Cyclic groups, generators, quotient groups

Question

Consider the additive group $G=Z/9Z$ x $Z/18Z$. I know that $G$ is isomorphic with $Z_9$ x $Z_{18}$ .

1. Order of $(4,3)$ and $(3,5)$.

Order of $4$ in $Z_9 =9$, order of $3$ in $Z_{18}=6$ so the order of $(4,3)$ is the smallest common multiple $=18$.
Order of $(3,5)=18$.

2. Is it true that $(4,3) \in \langle(3,5)\rangle$ and $(3,5) \in \langle (4,3) \rangle$?
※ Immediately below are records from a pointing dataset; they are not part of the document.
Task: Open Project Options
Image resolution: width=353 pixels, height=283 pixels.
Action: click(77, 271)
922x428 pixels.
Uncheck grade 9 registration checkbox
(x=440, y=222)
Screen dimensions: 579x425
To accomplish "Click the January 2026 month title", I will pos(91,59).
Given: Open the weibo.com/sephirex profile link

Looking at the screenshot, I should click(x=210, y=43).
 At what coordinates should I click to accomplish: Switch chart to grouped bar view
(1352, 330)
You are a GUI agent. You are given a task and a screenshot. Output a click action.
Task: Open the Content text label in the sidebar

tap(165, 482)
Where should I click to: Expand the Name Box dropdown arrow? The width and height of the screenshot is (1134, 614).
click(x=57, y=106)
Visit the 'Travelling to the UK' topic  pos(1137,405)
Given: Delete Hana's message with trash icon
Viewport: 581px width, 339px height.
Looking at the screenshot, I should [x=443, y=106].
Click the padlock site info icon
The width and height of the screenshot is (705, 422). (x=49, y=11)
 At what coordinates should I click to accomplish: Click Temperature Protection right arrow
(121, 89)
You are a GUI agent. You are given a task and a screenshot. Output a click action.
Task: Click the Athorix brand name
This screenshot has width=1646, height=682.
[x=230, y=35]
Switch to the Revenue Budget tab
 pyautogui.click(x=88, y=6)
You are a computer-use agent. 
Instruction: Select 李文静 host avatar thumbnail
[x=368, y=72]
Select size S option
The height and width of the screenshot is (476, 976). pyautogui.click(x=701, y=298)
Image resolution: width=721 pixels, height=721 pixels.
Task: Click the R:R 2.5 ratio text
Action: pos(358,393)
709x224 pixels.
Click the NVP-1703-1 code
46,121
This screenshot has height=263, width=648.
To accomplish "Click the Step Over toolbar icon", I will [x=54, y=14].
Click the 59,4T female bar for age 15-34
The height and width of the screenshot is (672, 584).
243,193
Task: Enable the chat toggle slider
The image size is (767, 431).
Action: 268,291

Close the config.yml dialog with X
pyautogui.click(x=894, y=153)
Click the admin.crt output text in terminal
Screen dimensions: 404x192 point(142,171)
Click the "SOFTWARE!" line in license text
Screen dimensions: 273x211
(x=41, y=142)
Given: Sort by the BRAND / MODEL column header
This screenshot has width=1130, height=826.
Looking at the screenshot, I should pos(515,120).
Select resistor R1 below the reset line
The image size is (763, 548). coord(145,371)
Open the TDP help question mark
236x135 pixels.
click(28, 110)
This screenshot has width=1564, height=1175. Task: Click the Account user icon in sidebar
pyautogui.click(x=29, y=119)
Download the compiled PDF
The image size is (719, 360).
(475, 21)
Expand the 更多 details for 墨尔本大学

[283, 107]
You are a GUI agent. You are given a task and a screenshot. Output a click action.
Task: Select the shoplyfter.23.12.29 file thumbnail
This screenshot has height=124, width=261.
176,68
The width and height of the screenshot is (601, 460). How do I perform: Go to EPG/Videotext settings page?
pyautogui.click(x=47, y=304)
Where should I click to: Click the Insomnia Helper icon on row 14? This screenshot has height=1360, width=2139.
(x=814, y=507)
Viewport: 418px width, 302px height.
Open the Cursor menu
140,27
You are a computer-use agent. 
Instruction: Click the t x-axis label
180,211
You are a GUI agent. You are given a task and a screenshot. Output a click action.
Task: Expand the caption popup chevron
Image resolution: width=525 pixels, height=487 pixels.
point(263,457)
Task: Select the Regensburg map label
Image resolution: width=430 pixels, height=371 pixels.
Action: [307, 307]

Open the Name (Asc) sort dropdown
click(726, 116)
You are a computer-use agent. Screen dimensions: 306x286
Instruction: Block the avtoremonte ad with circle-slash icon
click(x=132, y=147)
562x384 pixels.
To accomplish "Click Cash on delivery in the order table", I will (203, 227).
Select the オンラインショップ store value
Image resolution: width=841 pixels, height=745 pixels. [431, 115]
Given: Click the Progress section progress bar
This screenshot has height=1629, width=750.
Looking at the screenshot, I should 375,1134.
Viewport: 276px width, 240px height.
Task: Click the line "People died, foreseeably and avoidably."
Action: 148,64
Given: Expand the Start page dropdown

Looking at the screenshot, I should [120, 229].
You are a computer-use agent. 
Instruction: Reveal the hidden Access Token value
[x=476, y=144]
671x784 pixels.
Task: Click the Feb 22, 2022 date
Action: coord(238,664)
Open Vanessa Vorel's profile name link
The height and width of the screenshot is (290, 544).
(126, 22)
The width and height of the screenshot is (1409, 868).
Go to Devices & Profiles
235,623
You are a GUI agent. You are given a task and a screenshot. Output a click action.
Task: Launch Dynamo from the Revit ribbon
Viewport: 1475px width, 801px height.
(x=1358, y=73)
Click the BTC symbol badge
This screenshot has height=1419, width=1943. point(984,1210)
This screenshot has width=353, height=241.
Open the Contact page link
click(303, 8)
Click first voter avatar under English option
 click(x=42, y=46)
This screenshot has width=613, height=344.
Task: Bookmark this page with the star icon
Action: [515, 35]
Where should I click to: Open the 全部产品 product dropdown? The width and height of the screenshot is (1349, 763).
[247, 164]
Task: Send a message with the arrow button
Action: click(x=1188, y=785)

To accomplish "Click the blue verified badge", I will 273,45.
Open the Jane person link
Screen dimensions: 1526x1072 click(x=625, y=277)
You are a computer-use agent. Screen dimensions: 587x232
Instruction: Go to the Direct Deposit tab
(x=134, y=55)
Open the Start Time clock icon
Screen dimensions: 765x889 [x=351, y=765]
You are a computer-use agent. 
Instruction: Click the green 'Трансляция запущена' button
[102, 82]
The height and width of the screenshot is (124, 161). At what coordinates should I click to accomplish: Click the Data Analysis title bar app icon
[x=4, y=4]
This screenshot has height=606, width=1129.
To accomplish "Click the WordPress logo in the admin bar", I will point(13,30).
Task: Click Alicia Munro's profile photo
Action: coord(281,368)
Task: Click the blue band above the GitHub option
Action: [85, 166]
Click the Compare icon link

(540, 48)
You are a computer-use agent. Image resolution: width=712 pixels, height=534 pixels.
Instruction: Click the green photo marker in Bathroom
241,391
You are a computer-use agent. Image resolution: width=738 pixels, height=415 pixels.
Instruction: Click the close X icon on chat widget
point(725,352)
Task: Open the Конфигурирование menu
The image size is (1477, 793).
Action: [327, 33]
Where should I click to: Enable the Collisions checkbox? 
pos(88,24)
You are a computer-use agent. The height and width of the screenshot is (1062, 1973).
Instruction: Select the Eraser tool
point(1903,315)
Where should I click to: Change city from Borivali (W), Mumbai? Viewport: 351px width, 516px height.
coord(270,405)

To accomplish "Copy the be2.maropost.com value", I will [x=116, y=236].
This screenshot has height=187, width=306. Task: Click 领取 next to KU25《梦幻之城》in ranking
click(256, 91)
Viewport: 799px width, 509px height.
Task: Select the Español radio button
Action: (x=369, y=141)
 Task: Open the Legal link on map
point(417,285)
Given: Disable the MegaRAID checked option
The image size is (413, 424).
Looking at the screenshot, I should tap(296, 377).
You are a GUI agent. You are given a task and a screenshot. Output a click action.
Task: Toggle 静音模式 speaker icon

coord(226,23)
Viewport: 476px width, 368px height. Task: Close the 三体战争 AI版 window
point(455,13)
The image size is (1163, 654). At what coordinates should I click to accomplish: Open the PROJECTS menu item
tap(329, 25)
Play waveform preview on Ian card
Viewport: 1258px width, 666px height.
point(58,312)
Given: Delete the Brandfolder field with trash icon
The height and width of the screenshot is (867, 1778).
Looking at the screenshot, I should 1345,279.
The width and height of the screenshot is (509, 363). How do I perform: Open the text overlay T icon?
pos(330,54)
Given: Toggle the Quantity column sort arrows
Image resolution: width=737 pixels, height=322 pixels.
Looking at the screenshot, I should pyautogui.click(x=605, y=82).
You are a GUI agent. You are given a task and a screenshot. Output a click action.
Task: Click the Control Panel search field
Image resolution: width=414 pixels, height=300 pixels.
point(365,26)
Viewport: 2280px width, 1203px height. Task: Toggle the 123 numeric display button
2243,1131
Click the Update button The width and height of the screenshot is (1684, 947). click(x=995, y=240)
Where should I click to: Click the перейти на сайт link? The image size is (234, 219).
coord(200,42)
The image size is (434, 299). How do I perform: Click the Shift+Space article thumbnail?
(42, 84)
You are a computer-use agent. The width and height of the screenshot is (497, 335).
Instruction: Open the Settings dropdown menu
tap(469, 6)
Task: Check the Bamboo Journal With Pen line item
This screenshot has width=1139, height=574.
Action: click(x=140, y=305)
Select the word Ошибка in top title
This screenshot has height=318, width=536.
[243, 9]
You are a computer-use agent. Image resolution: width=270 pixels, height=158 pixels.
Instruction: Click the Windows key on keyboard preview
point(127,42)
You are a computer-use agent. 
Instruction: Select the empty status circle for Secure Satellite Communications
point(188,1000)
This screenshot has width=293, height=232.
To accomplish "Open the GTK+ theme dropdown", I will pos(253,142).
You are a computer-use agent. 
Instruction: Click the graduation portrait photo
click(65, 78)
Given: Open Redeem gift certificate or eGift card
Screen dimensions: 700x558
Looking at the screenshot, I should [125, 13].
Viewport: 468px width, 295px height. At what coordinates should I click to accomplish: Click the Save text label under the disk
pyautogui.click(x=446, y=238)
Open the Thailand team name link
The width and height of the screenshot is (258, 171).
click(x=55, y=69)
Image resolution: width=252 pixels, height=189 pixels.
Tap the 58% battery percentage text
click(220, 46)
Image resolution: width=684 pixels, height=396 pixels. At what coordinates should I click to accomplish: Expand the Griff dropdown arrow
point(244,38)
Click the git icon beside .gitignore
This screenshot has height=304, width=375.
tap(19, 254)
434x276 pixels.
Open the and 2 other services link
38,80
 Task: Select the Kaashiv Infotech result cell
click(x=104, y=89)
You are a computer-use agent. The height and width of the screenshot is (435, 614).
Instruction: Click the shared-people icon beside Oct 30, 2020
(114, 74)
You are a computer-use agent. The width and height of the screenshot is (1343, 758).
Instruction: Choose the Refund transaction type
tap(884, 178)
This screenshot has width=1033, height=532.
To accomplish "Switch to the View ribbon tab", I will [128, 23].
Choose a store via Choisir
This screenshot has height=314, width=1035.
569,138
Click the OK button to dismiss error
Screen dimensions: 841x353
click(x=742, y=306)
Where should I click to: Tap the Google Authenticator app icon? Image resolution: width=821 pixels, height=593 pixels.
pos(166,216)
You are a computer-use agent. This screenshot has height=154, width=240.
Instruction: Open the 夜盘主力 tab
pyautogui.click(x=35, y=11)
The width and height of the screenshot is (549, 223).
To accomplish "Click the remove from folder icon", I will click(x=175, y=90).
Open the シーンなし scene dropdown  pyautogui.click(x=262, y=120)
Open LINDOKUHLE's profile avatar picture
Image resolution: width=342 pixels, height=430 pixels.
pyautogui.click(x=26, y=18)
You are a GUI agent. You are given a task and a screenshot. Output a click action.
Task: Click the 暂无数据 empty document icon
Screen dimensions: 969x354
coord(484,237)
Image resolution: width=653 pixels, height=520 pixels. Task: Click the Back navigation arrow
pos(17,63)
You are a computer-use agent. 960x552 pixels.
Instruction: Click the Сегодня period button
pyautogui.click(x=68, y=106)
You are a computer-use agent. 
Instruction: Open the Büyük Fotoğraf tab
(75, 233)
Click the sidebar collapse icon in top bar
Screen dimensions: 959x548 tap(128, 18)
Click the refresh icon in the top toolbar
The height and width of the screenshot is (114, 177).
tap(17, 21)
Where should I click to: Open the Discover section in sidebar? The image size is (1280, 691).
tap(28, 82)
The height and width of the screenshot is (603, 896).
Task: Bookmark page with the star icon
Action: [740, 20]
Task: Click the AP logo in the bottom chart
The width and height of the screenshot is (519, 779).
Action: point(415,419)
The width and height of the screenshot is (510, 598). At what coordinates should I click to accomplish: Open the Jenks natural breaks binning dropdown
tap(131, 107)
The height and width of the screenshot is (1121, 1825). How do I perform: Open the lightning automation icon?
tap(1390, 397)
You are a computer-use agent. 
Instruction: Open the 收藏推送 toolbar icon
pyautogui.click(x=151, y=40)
In $Z_9, 3$ can't generate $4$ and in $Z_{18}, 3$ can't generate $5$ so none of them is true.

3. Is $\{(4,3),(3,5)\}$ a system of generators for $G$?

I think it is, since 4 generates all the elements of $Z_9$ and 5 generates all the elements of $Z_{18}$.

4. Is $G$ cyclic?

Since any $Z_n$ is cyclic $G$ is also cyclic and can be generated by $(5,5)$.

5. Is $G/ \langle(4,3) \rangle$ cyclic ?

I don't know how to approach this…

Are these correct and are my arguments enough?

Answer 1

1. Your argument is correct.
2. Your argument is correct. But note that the converse would not be correct: even if $a\in\langle c\rangle$ in $\Bbb Z_9$ and $b\in\langle d\rangle$ in $\Bbb Z_{18}$, it's not necessarily true that $(a,b) \in \langle (c,d)\rangle$ in $G$ (for example, $(1,5) \notin \langle (1,1)\rangle$).
3. This reasoning is faulty. The same argument would apply to $\{(4,4),(5,5)\}$, but those two elements do not generate all of $G$: they generate the subgroup $$ \langle (1,1) \rangle = \{ (0,0), (1,1), \dots, (8,8), (0,9), (1,10), \dots, (8,17) \}. $$
4. This reasoning is also faulty. If we try to articulate the general assertion you're using, it would be "if two groups are cyclic then so is their direct product"—but in fact this never happens if the orders of the two groups have a factor in common.